BODY painting is an art that invokes the deepest spiritual, ritualistic and tribal essence of humanity, and despite living in a modern age it is still very much alive.

Creatrix Bodyart is based on the north coast and is a regular festival attraction at Splendour in the Grass, as well as other festivals including Earth Frequency, Rainbow Serpent and Earthcore.

Elfie Jade, owner and team leader of the artist collaboration, works with her partner Marco Selva and her artist friends Dominique, Heidi and Aleisha.

She believes people and especially women feel empowered and emboldened once painted.

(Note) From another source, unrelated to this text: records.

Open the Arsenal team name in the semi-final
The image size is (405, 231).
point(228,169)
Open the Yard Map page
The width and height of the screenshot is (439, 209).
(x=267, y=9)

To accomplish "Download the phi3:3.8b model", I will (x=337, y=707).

Elfie Jade (left) paints a model with Dominique Abraham (right) at Earth Frequency 2017.
Elfie Jade (left) paints a model with Dominique Abraham (right) at Earth Frequency 2017. Contributed

"We see the human form as the ultimate canvas, each person being unique and dynamic,” Ms Jade said.

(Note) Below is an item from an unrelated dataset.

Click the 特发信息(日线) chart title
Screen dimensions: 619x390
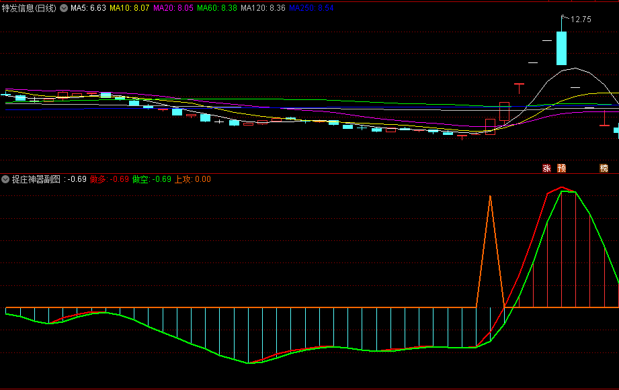[x=29, y=9]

"Body art for us is a celebration of beauty.

"It feels like painting a mask which allows people to take their mask off.

"As people identify with the character they embody, it encourages them to explore and express themselves in an uninhibited way.”

Drawing on her experience as a make-up artist, body painter and graphic designer, Ms Jade has been honing her artistic process for seven years, primarily within the "festival world” and "corporate event space” across Australia.

"I had the honour to get body-painted by the national body art champion Emily Ades,” she said.

"We became good friends and she was my first teacher on my wonderful journey as a body artist.”

Ms Jade said impermanence, time restrictions and weather conditions could make the creation of body art challenging but at the same time rewarding.

"One art piece we did which drew international recognition was at this year's Sydney Mardi Gras.

"We painted a GP and a nurse for the Lesbian Nurse Float.

"The models drew a lot of attention from visitors, photographers and journalists worldwide.”

Ms Jade said the group loved contributing to the magic and high vibration at festivals through their creations.

"Festivals provide a playground of uninhibited self-expression,” she said.

"It allows dress-ups, encourages playfulness, character play and transformation, where we fit in just perfectly.”

Creatrix Bodyart uses a non-toxic paint the artists produce themselves from mineral powders and body paint liquid.

They then use airbrushes, stencils and compressors to help create intricate works that range from galactic designs and animal-inspired patterns such as serpent skin to more ethereal gradings of colours and sacred geometric designs.

Ms Jade said customers try body art for many reasons but many find they are encouraged to open up, embrace and celebrate their body as a piece of art.

She said the group would ultimately love to paint magical creatures on big movie productions like Avatar or Lord of the Rings as a longer-term output for their passion.